--- Dataset content ---
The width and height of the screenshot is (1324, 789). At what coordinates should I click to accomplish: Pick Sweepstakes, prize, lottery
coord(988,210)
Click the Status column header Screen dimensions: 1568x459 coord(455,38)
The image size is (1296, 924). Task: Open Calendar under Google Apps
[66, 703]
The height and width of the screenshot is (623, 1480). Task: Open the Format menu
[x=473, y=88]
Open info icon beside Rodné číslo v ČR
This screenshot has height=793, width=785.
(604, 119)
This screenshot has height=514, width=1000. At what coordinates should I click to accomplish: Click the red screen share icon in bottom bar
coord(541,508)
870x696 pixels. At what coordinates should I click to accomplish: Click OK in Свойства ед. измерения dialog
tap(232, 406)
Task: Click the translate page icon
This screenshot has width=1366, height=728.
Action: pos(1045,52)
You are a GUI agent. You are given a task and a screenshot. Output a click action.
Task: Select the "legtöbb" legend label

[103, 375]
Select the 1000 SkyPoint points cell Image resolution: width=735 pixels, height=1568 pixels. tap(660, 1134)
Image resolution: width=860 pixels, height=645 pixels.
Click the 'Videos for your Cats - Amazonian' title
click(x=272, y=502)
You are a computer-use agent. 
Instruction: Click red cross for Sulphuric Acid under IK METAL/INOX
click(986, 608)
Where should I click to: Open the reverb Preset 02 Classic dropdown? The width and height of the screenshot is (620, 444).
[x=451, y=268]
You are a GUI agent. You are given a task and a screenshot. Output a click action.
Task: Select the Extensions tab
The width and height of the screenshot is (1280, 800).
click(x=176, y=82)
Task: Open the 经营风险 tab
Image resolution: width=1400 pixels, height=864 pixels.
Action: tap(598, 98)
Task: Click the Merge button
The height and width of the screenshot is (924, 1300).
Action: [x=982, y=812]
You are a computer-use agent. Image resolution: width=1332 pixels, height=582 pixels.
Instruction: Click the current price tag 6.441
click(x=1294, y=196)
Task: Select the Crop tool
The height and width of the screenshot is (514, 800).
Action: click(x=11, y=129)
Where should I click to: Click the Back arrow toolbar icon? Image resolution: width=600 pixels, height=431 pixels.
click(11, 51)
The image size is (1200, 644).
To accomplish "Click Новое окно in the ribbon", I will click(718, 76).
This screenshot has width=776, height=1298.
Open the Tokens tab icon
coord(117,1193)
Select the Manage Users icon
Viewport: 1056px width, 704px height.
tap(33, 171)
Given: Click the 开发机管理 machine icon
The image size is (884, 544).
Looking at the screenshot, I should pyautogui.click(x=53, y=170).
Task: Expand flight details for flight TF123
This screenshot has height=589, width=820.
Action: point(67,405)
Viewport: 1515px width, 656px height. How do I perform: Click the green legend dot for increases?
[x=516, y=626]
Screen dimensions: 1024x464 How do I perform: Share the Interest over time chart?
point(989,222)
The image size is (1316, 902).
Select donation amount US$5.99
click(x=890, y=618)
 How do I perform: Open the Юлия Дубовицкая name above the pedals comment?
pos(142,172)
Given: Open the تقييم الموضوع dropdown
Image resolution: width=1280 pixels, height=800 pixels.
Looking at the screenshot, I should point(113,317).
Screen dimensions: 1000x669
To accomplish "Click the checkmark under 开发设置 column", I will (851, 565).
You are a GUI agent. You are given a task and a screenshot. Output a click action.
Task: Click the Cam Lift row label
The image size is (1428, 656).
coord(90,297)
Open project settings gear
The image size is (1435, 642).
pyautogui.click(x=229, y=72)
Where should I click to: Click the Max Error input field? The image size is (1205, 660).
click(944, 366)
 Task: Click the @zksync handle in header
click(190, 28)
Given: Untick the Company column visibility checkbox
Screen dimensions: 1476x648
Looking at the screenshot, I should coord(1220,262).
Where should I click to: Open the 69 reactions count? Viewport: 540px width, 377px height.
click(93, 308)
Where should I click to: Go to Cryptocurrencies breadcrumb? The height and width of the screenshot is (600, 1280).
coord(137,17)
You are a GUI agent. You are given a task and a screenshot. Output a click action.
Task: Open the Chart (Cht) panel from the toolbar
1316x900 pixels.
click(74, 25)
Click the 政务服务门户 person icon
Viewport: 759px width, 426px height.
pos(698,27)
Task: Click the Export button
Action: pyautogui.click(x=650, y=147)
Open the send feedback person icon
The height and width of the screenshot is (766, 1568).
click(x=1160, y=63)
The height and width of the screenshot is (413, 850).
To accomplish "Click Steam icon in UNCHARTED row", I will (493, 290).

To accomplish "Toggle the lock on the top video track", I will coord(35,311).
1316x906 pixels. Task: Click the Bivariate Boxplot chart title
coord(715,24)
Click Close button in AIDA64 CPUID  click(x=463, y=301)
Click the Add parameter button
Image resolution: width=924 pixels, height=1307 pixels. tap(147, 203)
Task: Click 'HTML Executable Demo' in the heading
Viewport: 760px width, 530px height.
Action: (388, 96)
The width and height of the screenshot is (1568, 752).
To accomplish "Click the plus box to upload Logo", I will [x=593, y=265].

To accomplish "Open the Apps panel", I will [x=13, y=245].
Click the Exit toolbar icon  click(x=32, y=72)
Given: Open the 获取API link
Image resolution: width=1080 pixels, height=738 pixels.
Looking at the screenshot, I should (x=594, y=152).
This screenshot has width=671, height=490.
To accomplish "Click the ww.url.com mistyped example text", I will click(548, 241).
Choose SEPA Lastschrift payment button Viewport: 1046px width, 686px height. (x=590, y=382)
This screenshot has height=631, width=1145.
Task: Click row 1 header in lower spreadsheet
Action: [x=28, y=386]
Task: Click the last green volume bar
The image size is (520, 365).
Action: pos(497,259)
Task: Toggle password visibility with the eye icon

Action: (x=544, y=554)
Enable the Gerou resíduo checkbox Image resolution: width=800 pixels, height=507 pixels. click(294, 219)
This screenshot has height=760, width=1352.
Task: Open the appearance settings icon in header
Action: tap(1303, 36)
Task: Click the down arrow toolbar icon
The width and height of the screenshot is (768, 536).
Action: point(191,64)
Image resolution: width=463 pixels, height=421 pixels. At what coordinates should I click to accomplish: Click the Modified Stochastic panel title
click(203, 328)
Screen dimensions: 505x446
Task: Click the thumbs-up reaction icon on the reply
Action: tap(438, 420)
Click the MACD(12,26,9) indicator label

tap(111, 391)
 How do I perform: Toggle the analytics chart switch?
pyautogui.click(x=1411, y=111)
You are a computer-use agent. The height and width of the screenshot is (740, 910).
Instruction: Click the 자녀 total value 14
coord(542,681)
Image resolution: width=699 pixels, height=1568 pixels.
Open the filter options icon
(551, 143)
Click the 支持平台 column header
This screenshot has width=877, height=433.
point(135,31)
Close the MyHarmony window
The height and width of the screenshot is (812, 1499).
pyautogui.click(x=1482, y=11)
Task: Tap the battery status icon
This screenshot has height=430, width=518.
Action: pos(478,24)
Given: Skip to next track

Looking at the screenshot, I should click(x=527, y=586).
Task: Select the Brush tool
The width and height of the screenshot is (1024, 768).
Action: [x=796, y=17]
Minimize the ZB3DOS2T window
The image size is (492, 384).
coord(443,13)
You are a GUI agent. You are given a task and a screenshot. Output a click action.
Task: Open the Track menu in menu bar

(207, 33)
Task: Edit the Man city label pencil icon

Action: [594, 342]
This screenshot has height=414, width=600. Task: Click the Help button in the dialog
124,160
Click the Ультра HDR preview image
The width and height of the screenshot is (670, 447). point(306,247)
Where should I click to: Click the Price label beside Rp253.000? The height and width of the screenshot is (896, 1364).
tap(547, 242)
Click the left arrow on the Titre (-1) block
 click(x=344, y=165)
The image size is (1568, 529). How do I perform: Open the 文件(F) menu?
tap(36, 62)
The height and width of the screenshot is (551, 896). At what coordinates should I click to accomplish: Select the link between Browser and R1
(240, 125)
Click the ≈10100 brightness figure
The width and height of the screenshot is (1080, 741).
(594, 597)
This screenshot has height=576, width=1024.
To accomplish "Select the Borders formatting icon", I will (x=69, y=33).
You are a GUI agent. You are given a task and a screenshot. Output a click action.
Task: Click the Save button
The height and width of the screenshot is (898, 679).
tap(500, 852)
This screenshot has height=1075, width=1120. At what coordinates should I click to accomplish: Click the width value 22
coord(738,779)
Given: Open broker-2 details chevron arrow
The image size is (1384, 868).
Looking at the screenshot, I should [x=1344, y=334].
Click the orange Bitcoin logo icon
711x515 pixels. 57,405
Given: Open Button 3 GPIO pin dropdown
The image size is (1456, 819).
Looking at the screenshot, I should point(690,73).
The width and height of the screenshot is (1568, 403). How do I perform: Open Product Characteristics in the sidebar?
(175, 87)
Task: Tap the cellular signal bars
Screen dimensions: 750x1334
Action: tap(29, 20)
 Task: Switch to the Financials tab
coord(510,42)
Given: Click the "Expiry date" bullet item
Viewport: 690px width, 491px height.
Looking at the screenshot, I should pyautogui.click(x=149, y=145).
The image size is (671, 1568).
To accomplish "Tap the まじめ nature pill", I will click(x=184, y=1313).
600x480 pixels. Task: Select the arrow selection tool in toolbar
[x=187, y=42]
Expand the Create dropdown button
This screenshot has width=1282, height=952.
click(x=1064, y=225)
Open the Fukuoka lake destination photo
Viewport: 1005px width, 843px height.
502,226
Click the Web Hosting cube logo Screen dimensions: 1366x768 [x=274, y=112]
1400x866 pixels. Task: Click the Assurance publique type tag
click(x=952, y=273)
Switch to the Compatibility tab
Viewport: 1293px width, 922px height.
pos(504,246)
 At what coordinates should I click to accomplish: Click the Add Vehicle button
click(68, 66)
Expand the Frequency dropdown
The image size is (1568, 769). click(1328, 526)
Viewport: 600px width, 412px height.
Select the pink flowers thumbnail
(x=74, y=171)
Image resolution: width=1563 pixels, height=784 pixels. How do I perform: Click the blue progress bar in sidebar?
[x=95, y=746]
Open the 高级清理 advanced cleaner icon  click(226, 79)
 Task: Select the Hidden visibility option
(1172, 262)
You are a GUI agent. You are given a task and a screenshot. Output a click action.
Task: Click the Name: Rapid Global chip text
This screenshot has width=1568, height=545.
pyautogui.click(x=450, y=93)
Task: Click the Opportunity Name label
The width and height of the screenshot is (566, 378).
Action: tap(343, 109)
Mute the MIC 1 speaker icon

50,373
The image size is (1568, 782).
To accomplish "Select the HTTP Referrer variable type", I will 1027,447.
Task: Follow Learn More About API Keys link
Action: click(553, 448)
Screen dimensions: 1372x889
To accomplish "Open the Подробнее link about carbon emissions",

--- Assignment ---
Report every line of the material above in which "computer" appears.

--- Answer space ---
You are a computer-use agent. 
You are a computer-use agent. Image resolution: width=1332 pixels, height=582 pixels.
You are a computer-use agent. The height and width of the screenshot is (740, 910).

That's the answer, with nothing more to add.